EXERCISE DESCRIPTION ->
Copy each line of the data below exactly, leaving out pictures.

INPUT RECORDS ->
=-=-=

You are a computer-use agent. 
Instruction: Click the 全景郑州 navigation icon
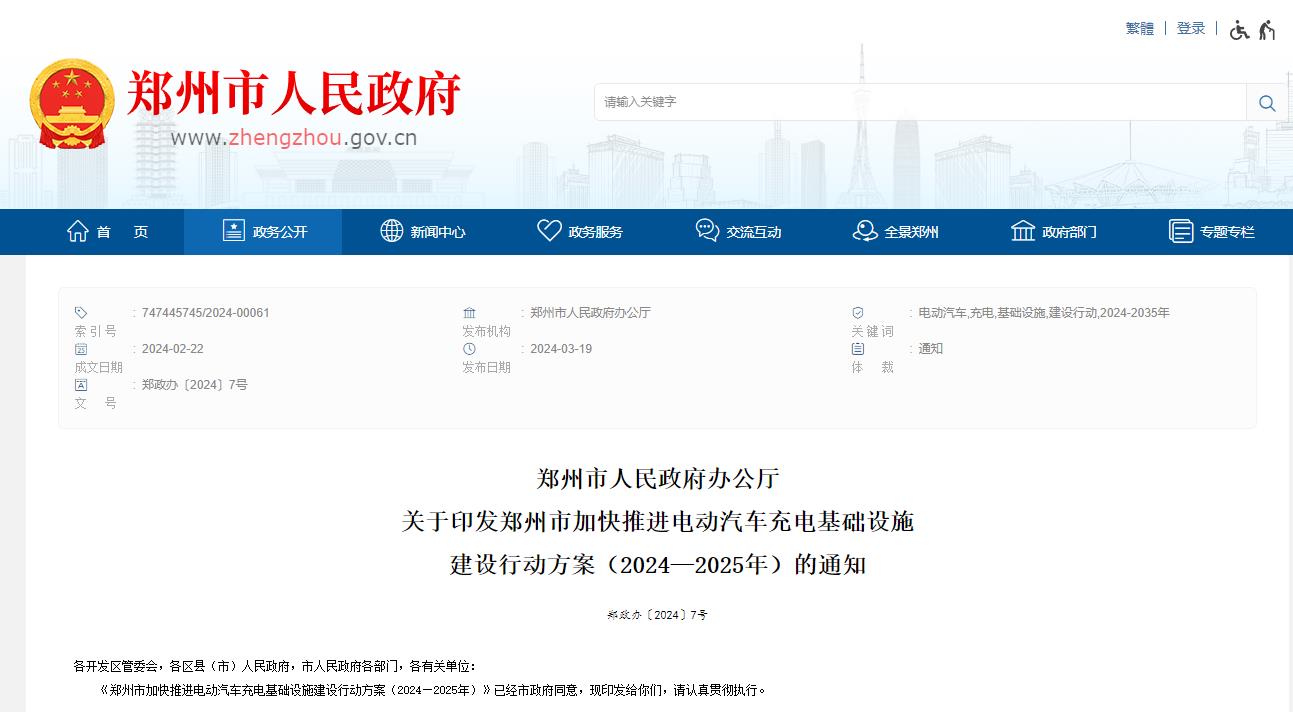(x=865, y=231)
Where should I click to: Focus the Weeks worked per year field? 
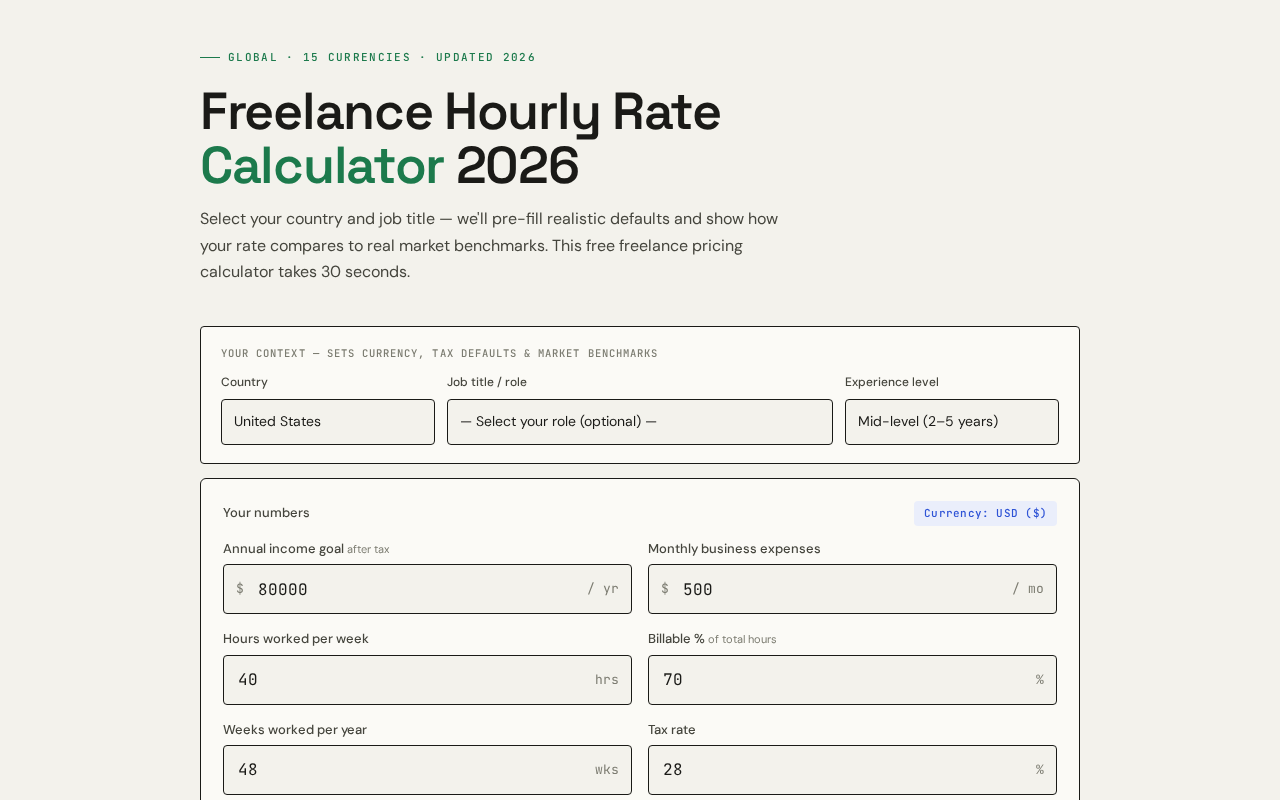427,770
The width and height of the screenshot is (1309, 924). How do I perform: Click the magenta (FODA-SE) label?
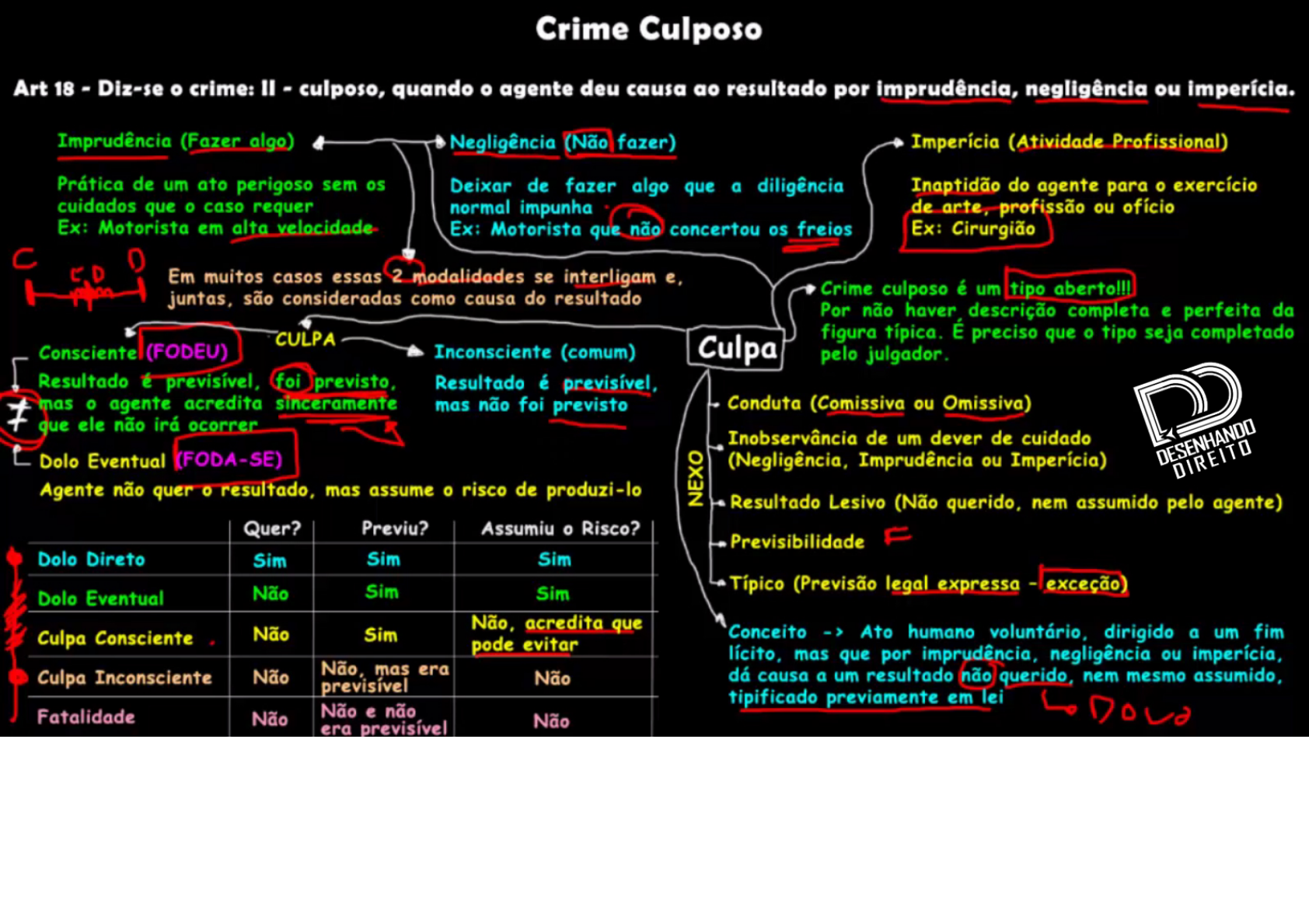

=-=-=

EXPECTED ANSWER ->
You are a computer-use agent. 
Instruction: Click the 全景郑州 navigation icon
(x=865, y=231)
Where should I click to: Focus the Weeks worked per year field? 
427,770
The width and height of the screenshot is (1309, 924). How do I perform: Click the magenta (FODA-SE) label?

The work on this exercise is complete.